▸ What is being asked:
Set down each entry as it stands. Skip the pictures.
[[ Supplied material open ]]
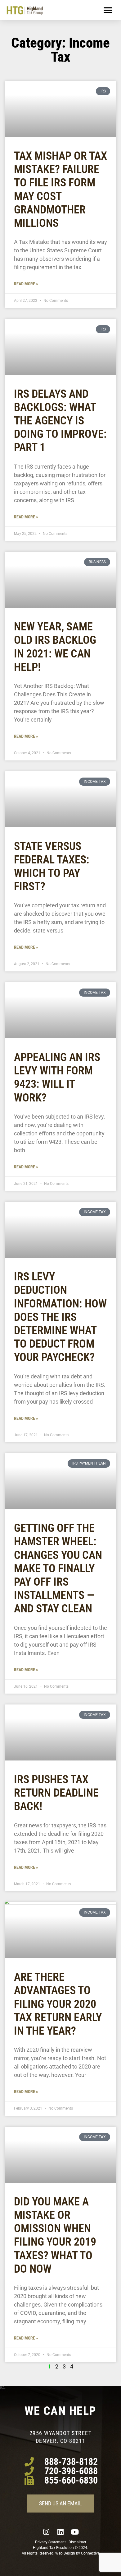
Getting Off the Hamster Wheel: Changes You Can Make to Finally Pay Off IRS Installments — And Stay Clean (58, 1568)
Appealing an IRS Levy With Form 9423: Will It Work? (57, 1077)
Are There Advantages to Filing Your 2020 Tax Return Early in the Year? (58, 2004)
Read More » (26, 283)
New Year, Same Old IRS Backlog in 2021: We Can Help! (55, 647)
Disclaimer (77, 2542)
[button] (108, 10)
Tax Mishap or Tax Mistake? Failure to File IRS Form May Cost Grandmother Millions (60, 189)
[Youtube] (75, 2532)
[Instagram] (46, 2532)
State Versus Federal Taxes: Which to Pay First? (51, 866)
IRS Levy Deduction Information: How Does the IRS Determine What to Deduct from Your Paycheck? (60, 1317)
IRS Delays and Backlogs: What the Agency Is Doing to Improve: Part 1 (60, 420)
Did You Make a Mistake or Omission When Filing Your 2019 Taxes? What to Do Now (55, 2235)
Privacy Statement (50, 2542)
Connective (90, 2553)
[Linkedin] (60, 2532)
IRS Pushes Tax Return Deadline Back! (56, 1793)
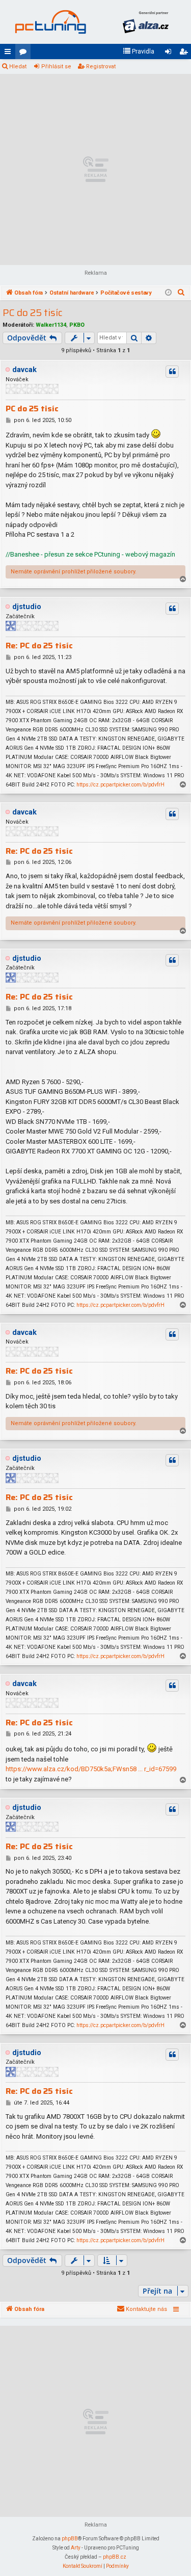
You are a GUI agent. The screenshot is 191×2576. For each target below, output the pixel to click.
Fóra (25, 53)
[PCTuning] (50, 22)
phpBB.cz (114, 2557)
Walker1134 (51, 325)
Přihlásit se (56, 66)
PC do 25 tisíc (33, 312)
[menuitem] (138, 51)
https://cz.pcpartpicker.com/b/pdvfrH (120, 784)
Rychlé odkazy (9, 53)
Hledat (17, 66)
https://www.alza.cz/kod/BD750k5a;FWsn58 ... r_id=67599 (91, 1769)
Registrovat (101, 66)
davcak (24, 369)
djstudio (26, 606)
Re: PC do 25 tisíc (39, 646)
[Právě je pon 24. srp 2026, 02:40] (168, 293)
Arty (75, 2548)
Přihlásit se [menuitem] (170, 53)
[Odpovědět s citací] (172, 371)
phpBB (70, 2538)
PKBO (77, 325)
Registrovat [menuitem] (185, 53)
[[ Supplied material closed ]]
▸ Problem solution:
Getting Off the Hamster Wheel: Changes You Can Make to Finally Pay Off IRS Installments — And Stay Clean (58, 1568)
Appealing an IRS Levy With Form 9423: Will It Work? (57, 1077)
Are There Advantages to Filing Your 2020 Tax Return Early in the Year? (58, 2004)
Read More » (26, 283)
New Year, Same Old IRS Backlog in 2021: We Can Help! (55, 647)
Disclaimer (77, 2542)
[button] (108, 10)
Tax Mishap or Tax Mistake? Failure to File IRS Form May Cost Grandmother Millions (60, 189)
[Youtube] (75, 2532)
[Instagram] (46, 2532)
State Versus Federal Taxes: Which to Pay First? (51, 866)
IRS Levy Deduction Information: How Does the IRS Determine What to Deduct from Your Paycheck? (60, 1317)
IRS Delays and Backlogs: What the Agency Is Doing to Improve: Part 1 (60, 420)
Did You Make a Mistake or Omission When Filing Your 2019 Taxes? What to Do Now (55, 2235)
Privacy Statement (50, 2542)
Connective (90, 2553)
[Linkedin] (60, 2532)
IRS Pushes Tax Return Deadline Back! (56, 1793)
You are a GUI agent. The screenshot is 191×2576. For each target below, output the pixel to click.
Fóra (25, 53)
[PCTuning] (50, 22)
phpBB.cz (114, 2557)
Walker1134 (51, 325)
Přihlásit se (56, 66)
PC do 25 tisíc (33, 312)
[menuitem] (138, 51)
https://cz.pcpartpicker.com/b/pdvfrH (120, 784)
Rychlé odkazy (9, 53)
Hledat (17, 66)
https://www.alza.cz/kod/BD750k5a;FWsn58 ... r_id=67599 (91, 1769)
Registrovat (101, 66)
davcak (24, 369)
djstudio (26, 606)
Re: PC do 25 tisíc (39, 646)
[Právě je pon 24. srp 2026, 02:40] (168, 293)
Arty (75, 2548)
Přihlásit se [menuitem] (170, 53)
[Odpovědět s citací] (172, 371)
phpBB (70, 2538)
PKBO (77, 325)
Registrovat [menuitem] (185, 53)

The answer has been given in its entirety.